Ci aspettano inganni, come noi ingannammo.
Datemi, fate in fretta, un’ascia assassina,
vediamo se vinciamo o siamo vinti!
Sono giunta ormai a questa sciagura.
Oreste:
Voglio te. Lui ha pagato il suo debito.
Clitennestra:
Ahime! Sei morto: vita amatissima di Egisto!
Oreste:
Ami quest’uomo? Giacerai nella sua stessa tomba:
non lascerai più costui nella morte!
Clitennestra:
Fermati, figlio! Abbi pietà di questo seno,
figlio, dal quale tu molte volte, dormendo,
succhiasti dolce latte con voracità.
Oreste:
Cosa farò, Pilade?
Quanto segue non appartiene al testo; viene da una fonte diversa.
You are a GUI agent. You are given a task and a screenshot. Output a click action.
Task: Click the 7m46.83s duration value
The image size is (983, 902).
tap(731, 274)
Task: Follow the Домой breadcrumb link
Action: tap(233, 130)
Devo avere pietà della madre?
Pilade:
Che fine hanno fatto i magici oracoli di Apollo
pronunciati dalla Pizia e i sacri giuramenti?
Abbi tutti come nemici, non gli dei!
Oreste:
Hai ragione, mi consigli bene.
Seguimi, ti sgozzerò presso di lui.
Mentre era vivo lo hai considerato migliore del padre;
giacerai, morendo, con lui, poiché ami
 quest’uomo e odi chi avresti dovuto amare.
Clitennestra:
Io ti nutrii, voglio invecchiare con te!
Oreste:
Dovrebbe stare con me chi uccise mio padre?
Clitennestra:
Il destino, figlio mio, fu causa di tutto.
Oreste:
E il destino, ora, ti assegna questa sorte!
Clitennestra:
Non ignorare le preghiere di chi ti ha generato, figlio!
Oreste:
Generandomi, mi hai scagliato nel male.
Clitennestra:
Gettarti nel male in case amiche?
Oreste:
Fui venduto due volte, io che nacqui libero.
Clitennestra:
E quale guadagno, quale, ne ebbi?
Oreste:
Mi vergogno persino a ricordartelo apertamente!
Clitennestra:
Ma su, elenca anche le colpe di tuo padre!
Oreste:
Tu, al sicuro in casa, non vomitare veleno su chi opera.
Clitennestra:
E’ un dolore per le donne che il marito sia lontano, figlio.
Oreste:
L’opera dell’uomo nutre chi se ne sta al sicuro, in casa.
Clitennestra:
Figlio, vuoi uccidere tua madre?
Oreste:
Tu hai ucciso te stessa, non io.
Clitennestra:
Temi le furie rabbiose di tua madre!
Oreste:
Fuggo quelle del padre, se ti risparmio?
Clitennestra:
Viva presso la mia tomba piango il mio destino.
Oreste:
Il destino di mio padre ti ha portata a questo.
Clitennestra:
Ahimè, ho generato e nutrito un verme!
Ben fu profeta il terrore dei sogni.
Oreste:
Hai ucciso chi non dovevi e ora ne paghi lo scotto.[4]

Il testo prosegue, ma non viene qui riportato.